SPS-DSI Webinar: Graph Neural Networks for Learning Nonlinear Power System Operations

Date: 12 April 2023
Time: 3:00 PM CET
Speaker(s): Dr. Hao Zhu

SPS-DSI Webinar Series: Data SciEnce on GrAphS (DEGAS)

Initiated by the Data Science Initiative of IEEE Signal Processing Society, the DEGAS Webinar Series serves to provide the SP community with updates and advances in learning and inference on graphs. Signal processing and machine learning often deal with data living in regular domains such as space and time.

This webinar series will cover the extension of these methods to network data, including topics such as graph filtering, graph sampling, spectral analysis of network data, graph topology identification, geometric deep learning, and so on. Applications can, for instance, be found in image processing, social networks, epidemics, wireless communications, brain science, recommender systems, and sensor networks.

Webinars are hosted on Zoom, with recordings available on the IEEE SPS YouTube channel following the live event. Each speaker presentation is followed by time for Q&A and discussions.
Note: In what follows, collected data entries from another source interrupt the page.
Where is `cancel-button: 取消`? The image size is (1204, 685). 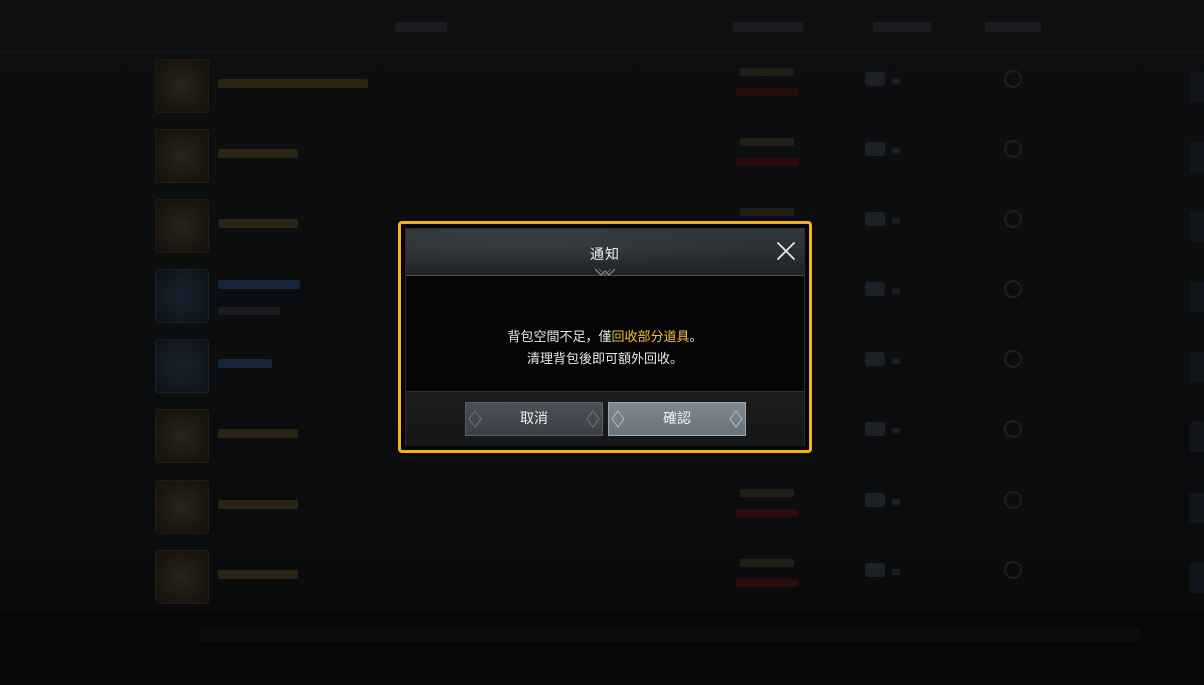
cancel-button: 取消 is located at coordinates (534, 419).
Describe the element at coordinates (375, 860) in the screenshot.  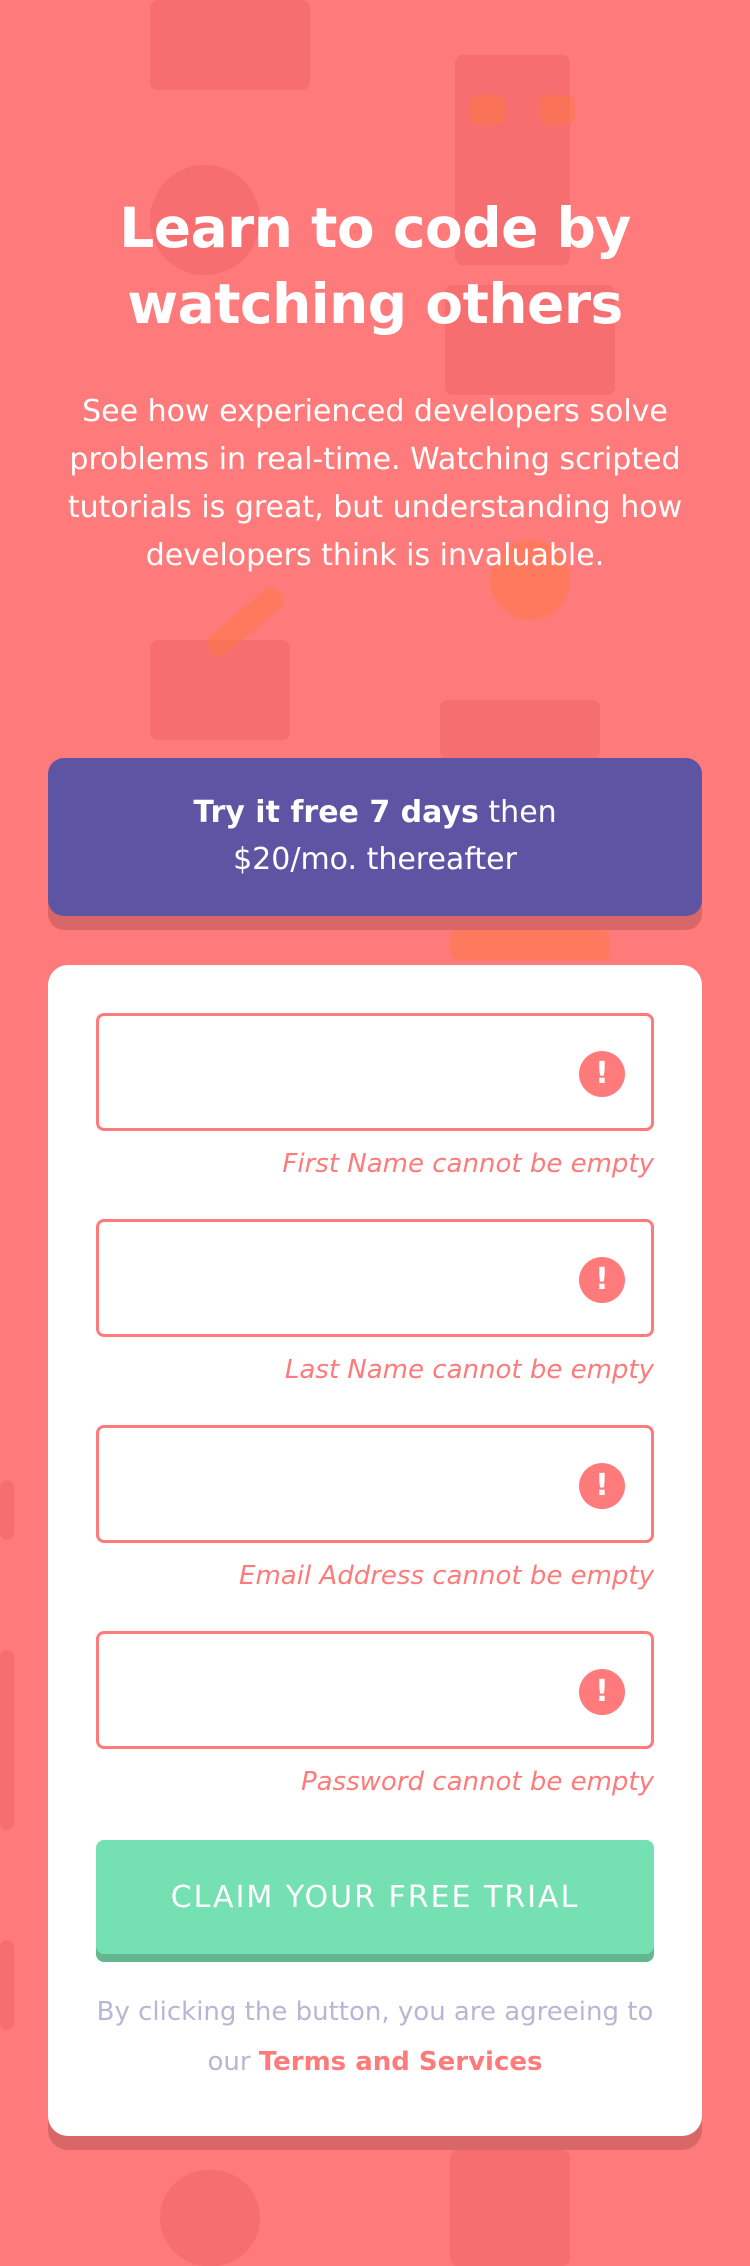
I see `promo-price-text: $20/mo. thereafter` at that location.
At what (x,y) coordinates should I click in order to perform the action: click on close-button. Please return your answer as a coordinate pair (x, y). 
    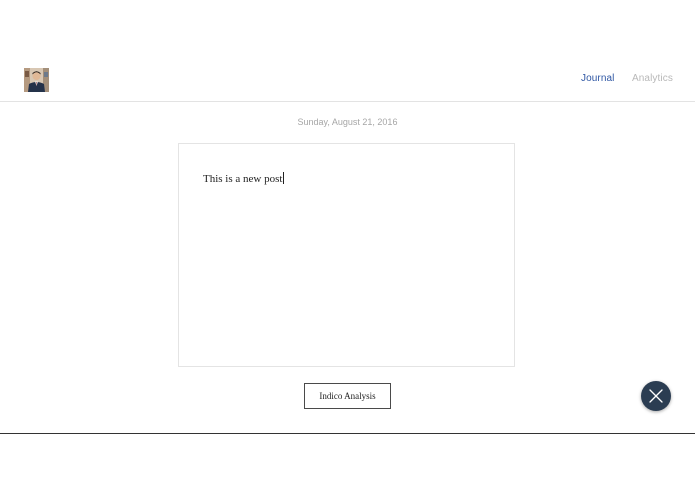
    Looking at the image, I should click on (656, 396).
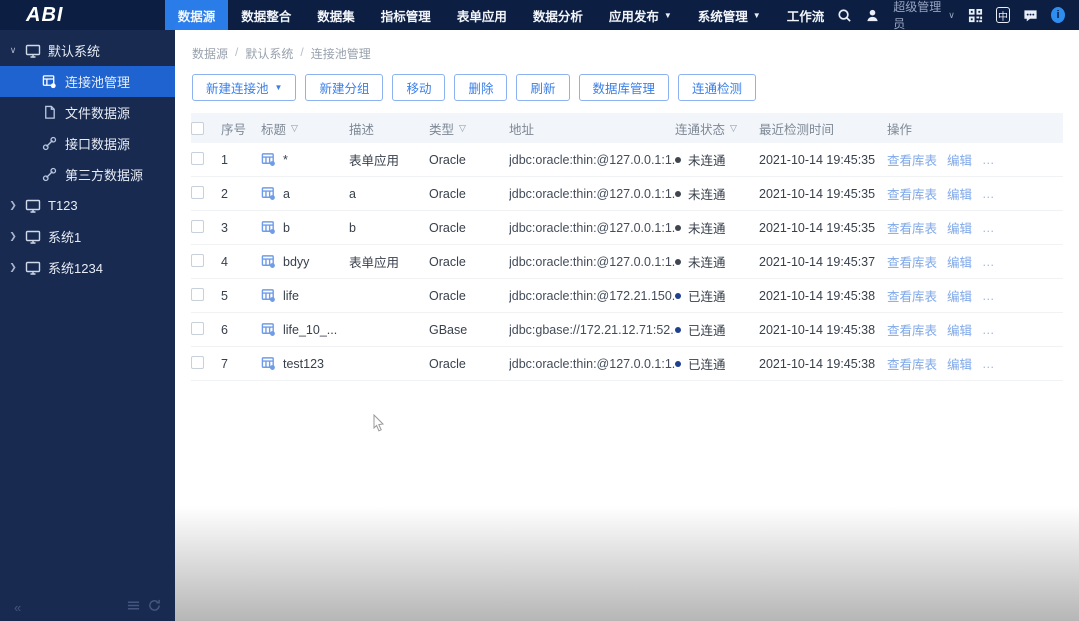 The height and width of the screenshot is (621, 1079). I want to click on collapse-sidebar-button: «, so click(18, 608).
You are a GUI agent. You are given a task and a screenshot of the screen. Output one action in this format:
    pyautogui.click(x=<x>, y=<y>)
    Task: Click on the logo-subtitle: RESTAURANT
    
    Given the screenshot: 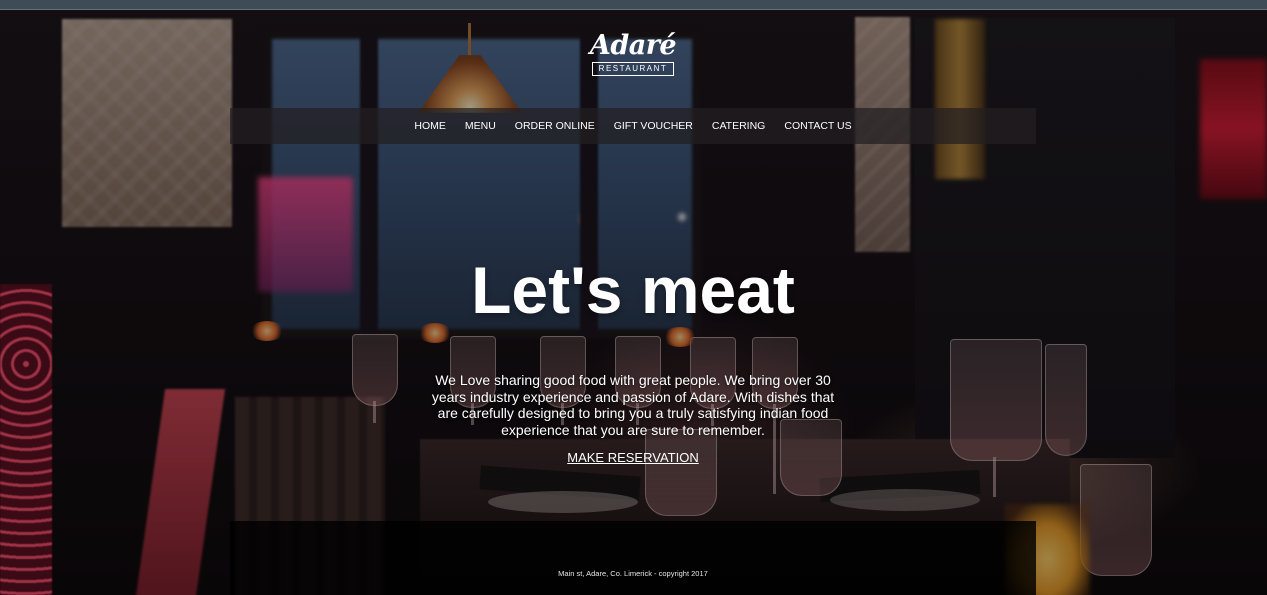 What is the action you would take?
    pyautogui.click(x=633, y=69)
    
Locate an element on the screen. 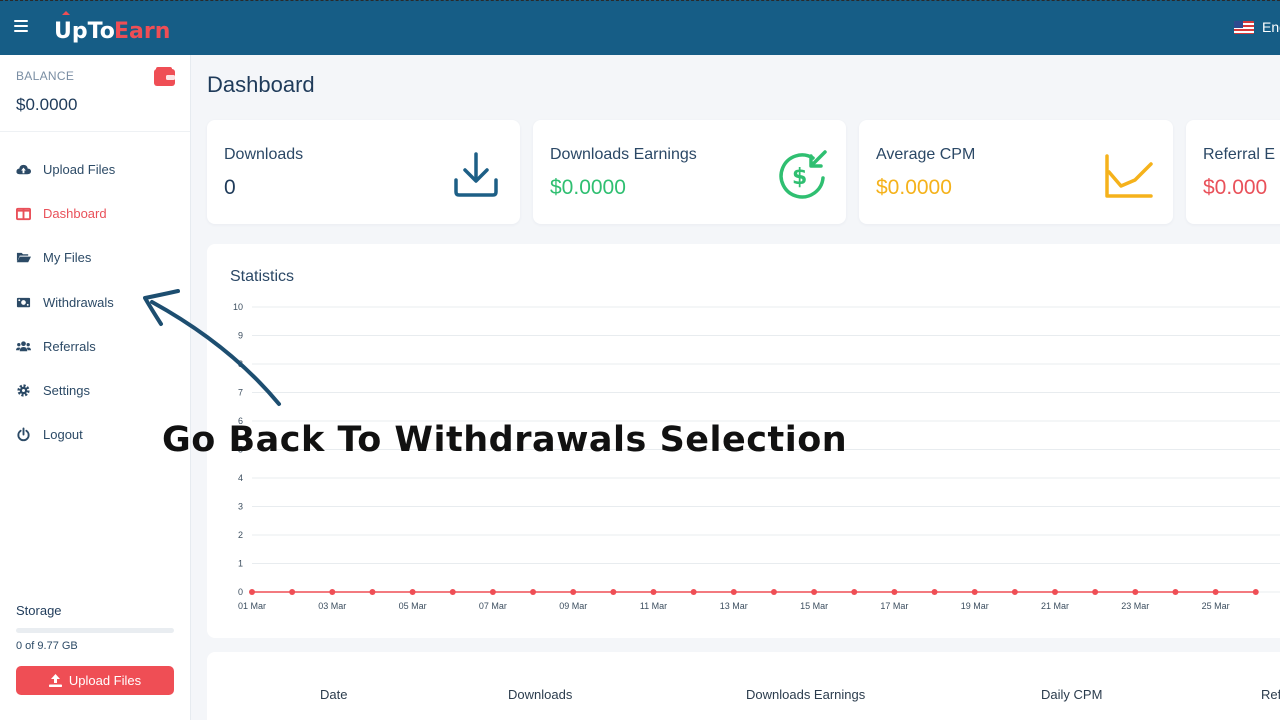 Image resolution: width=1280 pixels, height=720 pixels. x-tick-label: 19 Mar is located at coordinates (975, 606).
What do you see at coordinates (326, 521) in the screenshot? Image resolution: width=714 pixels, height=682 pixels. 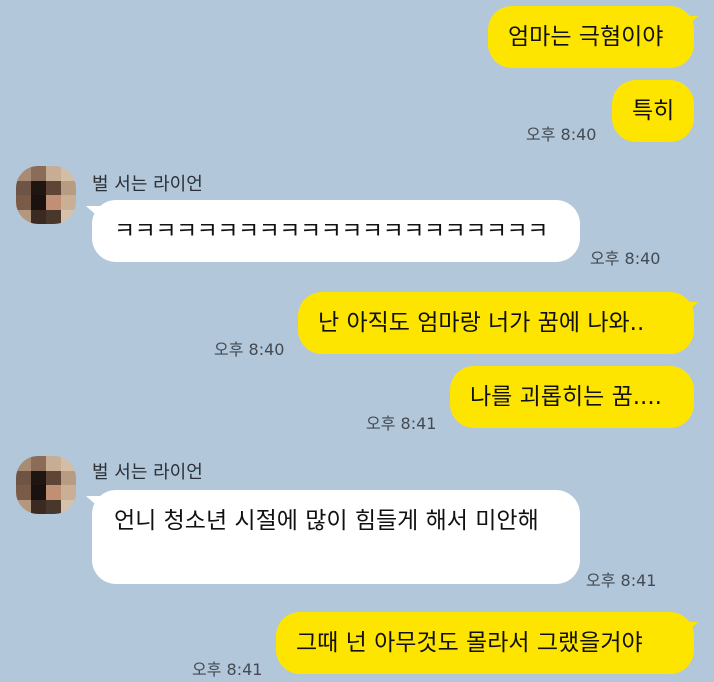 I see `message-text: 언니 청소년 시절에 많이 힘들게 해서 미안해` at bounding box center [326, 521].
Recent years have witnessed rapid transformations of contemporary advances in machine learning (ML) and data science to aid the transition of energy systems into a truly sustainable, resilient, and distributed infrastructure. A blind application of the latest-and-greatest ML algorithms to solve stylized grid operation problems, however, may fail to recognize the underlying physical grid models. This talk will introduce two examples of bridging physics-aware ML advances into efficient and resilient grid operations. First, we develop a topology-aware approach using graph neural networks (GNNs) to predict the price and line congestion as the outputs of real-time AC optimal power flow (OPF) problem. Building upon the relationship between prices and topology, this proposed solution significantly reduces the model complexity of existing methods while being able to efficiently adapt to varying grid topology. The second example aims to design scalable emergency response policies of optimal load shedding during disastrous contingency of line failures. We have shown changes of localized measurements only can predict the marginal price of load shedding. The effectiveness of our approaches in predicting both normal and emergency operation actions have been validated using realistic power system test cases.


Gerald MatzHao Zhu is an Associate Professor of Electrical and Computer Engineering (ECE) and the TAE Research Foundation Centennial Fellow at The University of Texas at Austin. She received the B.S. degree from Tsinghua University in 2006, and the M.Sc. and Ph.D. degrees from the University of Minnesota in 2009 and 2012, all in electrical engineering. From 2012 to 2017, she was a Postdoctoral Research Associate and then an Assistant Professor of ECE at the University of Illinois at Urbana-Champaign. Her research focus is on developing algorithmic solutions for problems related to learning and optimization in future energy systems. Her current research interest includes machine learning for power system operations and resilience enhancements, and data-driven approaches for grid dynamic modeling and control. She is a recipient of the NSF CAREER Award and the faculty advisor for three Best Student Papers awarded at the North American Power Symposium. She is currently an Editor for the IEEE Transactions on Smart Grid and IEEE Transactions on Signal Processing.